> Passage shown:
_ _ _

Bonello's next album, Ruins/Adfeilion, was recorded in January 2016 and released on Bubblewrap in October 2016. Alongside regular collaborators, the album features Georgia Ruth on harp and backing vocals. The album was nominated for Welsh Language Album of the Year at the 2017 National Eisteddfod and in October that year won the Welsh Music Prize for 2016–2017.

In 2021, Bonello released Sai-thaiñ ki Sur with the Khasi-Cymru Collective, collecting music recorded with artists from the Khasi Hills in India following his researched PhD.

_ _ _

> Given problem A:
List each distinct year that appears as a number in the passage about Bonello's albums.
> Given problem B:
For the passage about Bonello's albums, say whether each statement agrees with it: (i) Ruins/Adfeilion was released on Bubblewrap. (ii) Georgia Ruth plays guitar on Ruins/Adfeilion. (iii) Sai-thaiñ ki Sur came out in 2019.
> Given problem C:
Summarize the passage about Bonello's albums in two sentences.

> Supplied information:
_ _ _

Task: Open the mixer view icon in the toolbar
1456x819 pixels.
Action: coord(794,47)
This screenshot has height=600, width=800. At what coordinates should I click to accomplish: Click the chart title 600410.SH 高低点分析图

_ _ _

> Solution A:
2016, 2017, 2021

> Solution B:
(i) Yes: "released on Bubblewrap in October 2016"
(ii) No: "features Georgia Ruth on harp and backing vocals"
(iii) No: "In 2021, Bonello released Sai-thaiñ ki Sur"

> Solution C:
Bonello's album Ruins/Adfeilion, recorded in January 2016 and released on Bubblewrap that October with Georgia Ruth on harp and backing vocals, was nominated at the 2017 National Eisteddfod and won the Welsh Music Prize for 2016–2017. In 2021 he released Sai-thaiñ ki Sur with the Khasi-Cymru Collective, gathering music recorded with artists from the Khasi Hills in India.